Let's look at your two points:
1) You suggest that stating a 44% improvement in morbidity is a "fabrication" when zinc is added and treatment is begun before ICU status for the patient. Let's look at the data from Table 4:
View attachment 546266
The circled data is the *** data, corresponding to
After excluding all ICU patients. Once the patient is in the ICU it's too late to begin the HCQ treatment and receive substantial benefits. Looks like 6.9% of treatment patients receiving zinc either expired or were moved to hospice, but without zinc that number was 13.2%, with an Adjusted Odds Ratio of 44.9%.

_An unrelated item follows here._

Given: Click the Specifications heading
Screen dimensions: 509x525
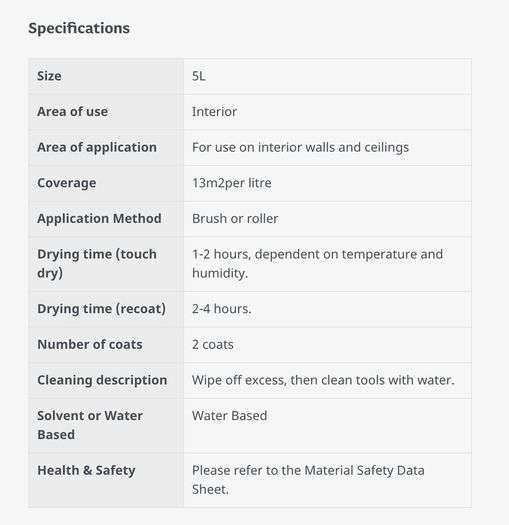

Check out some of the other lines of Table 4, though. 8% of the patients given zinc required invasive ventilation, but more than double that number, 16.5% of non-zinc patients required ventilation. That again is a massive improvement. The percentage of patients who avoided entry into ICU was starkly improved, as well with the zinc patients.

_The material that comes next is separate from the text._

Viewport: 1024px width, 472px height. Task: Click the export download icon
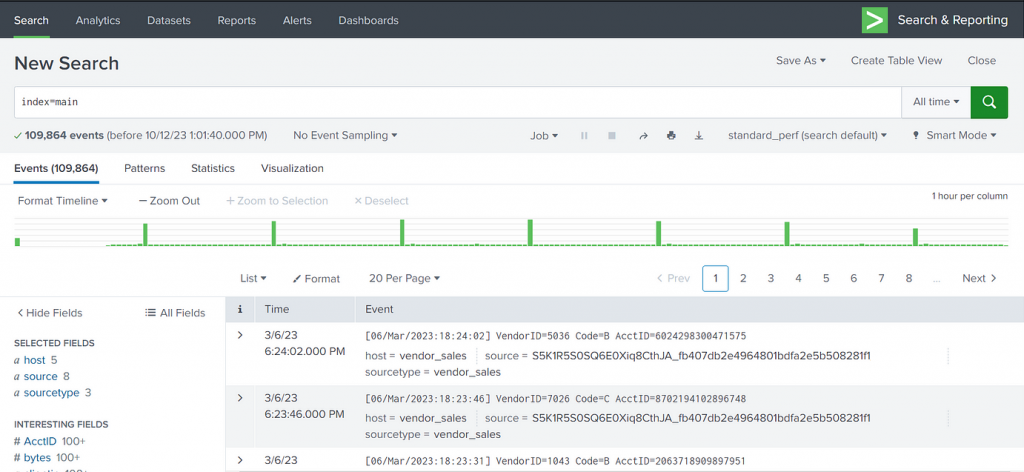699,135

2) Here's the final two sentence of the report after the mention of possible limitations of the study:
In light of these limitations, this study should not be used to guide clinical practice. Rather, our observations support the initiation of future randomized clinical trials investigating zinc sulfate against COVID-19.
This disclaimer is entirely consistent with what I've been saying. It states that the limitations of this retrospective study are such that the study suggests that other studies be launched to investigate the role of zinc in COVID-19 treatment. Let's move forward with those studies!